==== Отрывок текста ====

Позднее такие свалки появятся в Севастополе, в Симферополе, где расстрелы офицеров начались с декабря 1917 года, и в Одессе, где в 1918 году было убито более 400 офицеров флота. Надо иметь в виду, что к началу 1917 года офицерский корпус российского флота составляли 5248 человек, а при Временном правительстве в офицеры было досрочно произведено еще 250 гардемаринов. Таким образом, ко времени октябрьского переворота на флоте служили пять с половиной тысяч офицеров; для подготовки офицеров военно-морского флота требовались годы, и они по праву считались элитой российских вооруженных сил. За развал флота, за уничтожение его командного состава в будущем России пришлось заплатить непомерную цену, и первыми в этом преступном деле были не вожди большевиков, а матросы Балтийского флота.

После Февральской революции Кронштадт зажил по собственным законам: в мае 1917 года его Совет депутатов решил взять власть в свои руки, объявить Кронштадт республикой, и Временному правительству удалось поставить там своего нового представителя только в июне. Особую надежду возлагали на матросов занятые подготовкой переворота большевики, и в июле 1917 года Троцкий величал балтийских моряков «красой и гордостью русской революции». Матросской вольнице были по душе самые крайние лозунги, поэтому большевики и анархисты имели в Кронштадте примерно равное влияние. В биографии вождя кронштадтских анархистов Ярчука много общего с биографией Володарского: он был выходцем из еврейского местечка, эмигрировал в США, работал там на швейной фабрике, а после революции вернулся в Россию. Ярчук был сильным митинговым оратором, так что два бывших американских портных воспламеняли революционными речами сердца в Петрограде и Кронштадте. Желанным гостем в Кронштадте был глава петроградских анархистов-коммунистов Блейхман (Солнцев), который вошел в историю тем, что в 1918 году предлагал Петросовету собрать петроградских буржуев в одном концлагере и взорвать их там всех сразу.

==== Выборка данных ====

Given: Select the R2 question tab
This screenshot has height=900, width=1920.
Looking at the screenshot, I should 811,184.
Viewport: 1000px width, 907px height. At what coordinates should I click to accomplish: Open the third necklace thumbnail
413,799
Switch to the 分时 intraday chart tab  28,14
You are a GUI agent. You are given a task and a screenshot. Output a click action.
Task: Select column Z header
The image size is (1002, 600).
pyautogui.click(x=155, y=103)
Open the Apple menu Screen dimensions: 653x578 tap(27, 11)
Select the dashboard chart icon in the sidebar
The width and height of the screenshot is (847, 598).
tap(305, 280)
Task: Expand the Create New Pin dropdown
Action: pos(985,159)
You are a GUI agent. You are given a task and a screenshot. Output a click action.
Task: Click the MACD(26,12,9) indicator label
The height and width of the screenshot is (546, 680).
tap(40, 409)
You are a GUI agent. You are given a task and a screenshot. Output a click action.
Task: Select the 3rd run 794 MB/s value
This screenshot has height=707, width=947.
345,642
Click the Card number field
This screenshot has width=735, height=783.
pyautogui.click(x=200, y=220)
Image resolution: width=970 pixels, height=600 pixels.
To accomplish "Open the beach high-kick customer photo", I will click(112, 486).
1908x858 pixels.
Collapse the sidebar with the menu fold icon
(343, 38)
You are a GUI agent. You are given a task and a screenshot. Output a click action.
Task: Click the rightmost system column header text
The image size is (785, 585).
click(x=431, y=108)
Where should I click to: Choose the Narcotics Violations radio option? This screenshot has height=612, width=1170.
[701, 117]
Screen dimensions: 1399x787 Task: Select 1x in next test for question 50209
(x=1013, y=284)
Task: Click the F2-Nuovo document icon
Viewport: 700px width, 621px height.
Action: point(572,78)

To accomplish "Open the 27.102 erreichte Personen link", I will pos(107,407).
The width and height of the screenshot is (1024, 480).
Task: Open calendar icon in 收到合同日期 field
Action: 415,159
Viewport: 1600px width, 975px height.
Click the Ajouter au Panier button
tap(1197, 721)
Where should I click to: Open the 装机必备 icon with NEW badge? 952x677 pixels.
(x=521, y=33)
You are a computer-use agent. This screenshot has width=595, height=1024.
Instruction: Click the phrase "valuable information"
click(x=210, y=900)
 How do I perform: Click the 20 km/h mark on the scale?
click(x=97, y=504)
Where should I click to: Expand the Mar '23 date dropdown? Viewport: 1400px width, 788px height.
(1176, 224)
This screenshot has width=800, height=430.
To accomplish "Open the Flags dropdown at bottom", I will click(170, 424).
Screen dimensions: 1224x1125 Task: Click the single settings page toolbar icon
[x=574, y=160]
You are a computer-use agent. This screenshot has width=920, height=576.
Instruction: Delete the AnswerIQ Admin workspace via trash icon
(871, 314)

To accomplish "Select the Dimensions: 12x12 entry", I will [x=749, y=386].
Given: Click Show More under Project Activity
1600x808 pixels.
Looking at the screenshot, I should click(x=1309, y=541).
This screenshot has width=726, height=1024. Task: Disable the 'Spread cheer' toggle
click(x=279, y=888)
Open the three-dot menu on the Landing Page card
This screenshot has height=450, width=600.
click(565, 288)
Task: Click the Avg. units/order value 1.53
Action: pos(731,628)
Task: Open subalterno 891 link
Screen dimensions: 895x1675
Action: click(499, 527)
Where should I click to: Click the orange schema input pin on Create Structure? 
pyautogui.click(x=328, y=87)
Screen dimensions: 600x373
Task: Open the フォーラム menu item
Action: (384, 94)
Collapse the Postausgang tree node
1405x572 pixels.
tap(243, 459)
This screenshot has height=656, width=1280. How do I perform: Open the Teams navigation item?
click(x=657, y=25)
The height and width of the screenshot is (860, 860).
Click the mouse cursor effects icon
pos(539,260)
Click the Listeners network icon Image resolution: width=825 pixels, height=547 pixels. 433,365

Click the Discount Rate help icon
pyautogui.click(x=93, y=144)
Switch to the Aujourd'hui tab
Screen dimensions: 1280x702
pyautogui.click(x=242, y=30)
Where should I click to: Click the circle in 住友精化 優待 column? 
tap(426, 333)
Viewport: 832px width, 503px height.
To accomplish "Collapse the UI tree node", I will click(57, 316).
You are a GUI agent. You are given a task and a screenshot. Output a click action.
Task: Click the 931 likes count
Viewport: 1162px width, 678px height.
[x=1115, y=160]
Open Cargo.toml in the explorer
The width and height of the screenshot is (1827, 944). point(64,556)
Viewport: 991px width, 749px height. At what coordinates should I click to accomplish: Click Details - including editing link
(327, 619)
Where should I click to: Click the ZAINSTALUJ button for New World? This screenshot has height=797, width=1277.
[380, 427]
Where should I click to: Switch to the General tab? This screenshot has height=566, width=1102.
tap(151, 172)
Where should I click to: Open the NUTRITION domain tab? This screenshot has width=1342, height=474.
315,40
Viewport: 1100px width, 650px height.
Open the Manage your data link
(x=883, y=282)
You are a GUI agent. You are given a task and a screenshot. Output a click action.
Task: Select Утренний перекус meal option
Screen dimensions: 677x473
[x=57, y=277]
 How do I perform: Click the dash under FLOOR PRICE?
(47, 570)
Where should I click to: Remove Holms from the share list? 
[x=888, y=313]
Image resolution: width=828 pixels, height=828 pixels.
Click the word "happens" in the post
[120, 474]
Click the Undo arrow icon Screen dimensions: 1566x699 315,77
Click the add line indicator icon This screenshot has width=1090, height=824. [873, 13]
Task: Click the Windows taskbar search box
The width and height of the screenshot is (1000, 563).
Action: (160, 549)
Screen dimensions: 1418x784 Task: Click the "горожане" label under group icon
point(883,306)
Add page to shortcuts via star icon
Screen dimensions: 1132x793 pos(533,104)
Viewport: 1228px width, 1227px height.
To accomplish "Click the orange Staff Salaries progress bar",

====

### Вопросы и задания
1 – Определите, соответствуют ли отрывку текста утверждения (а), (б) и (в). На каждое ответьте «да» или «нет» и дословно приведите решающие слова отрывка.
(а) К началу 1917 года офицерский корпус российского флота насчитывал 5248 человек.
(б) Временное правительство поставило в Кронштадте своего представителя уже в мае 1917 года.
(в) В Кронштадте большевики пользовались значительно большим влиянием, чем анархисты.
2 – Сколько офицеров флота было убито в Одессе в 1918 году согласно отрывку текста?
3 – Продублируйте без изменений часть отрывка текста: всё от слов «Позднее такие свалки» вплоть до слов «матросы Балтийского флота.».

### Ответы по заданиям
1 –
(а) Да: «к началу 1917 года офицерский корпус российского флота составляли 5248 человек».
(б) Нет: «Временному правительству удалось поставить там своего нового представителя только в июне».
(в) Нет: «большевики и анархисты имели в Кронштадте примерно равное влияние».

2 – Более 400 офицеров флота.

3 –
Позднее такие свалки появятся в Севастополе, в Симферополе, где расстрелы офицеров начались с декабря 1917 года, и в Одессе, где в 1918 году было убито более 400 офицеров флота. Надо иметь в виду, что к началу 1917 года офицерский корпус российского флота составляли 5248 человек, а при Временном правительстве в офицеры было досрочно произведено еще 250 гардемаринов. Таким образом, ко времени октябрьского переворота на флоте служили пять с половиной тысяч офицеров; для подготовки офицеров военно-морского флота требовались годы, и они по праву считались элитой российских вооруженных сил. За развал флота, за уничтожение его командного состава в будущем России пришлось заплатить непомерную цену, и первыми в этом преступном деле были не вожди большевиков, а матросы Балтийского флота.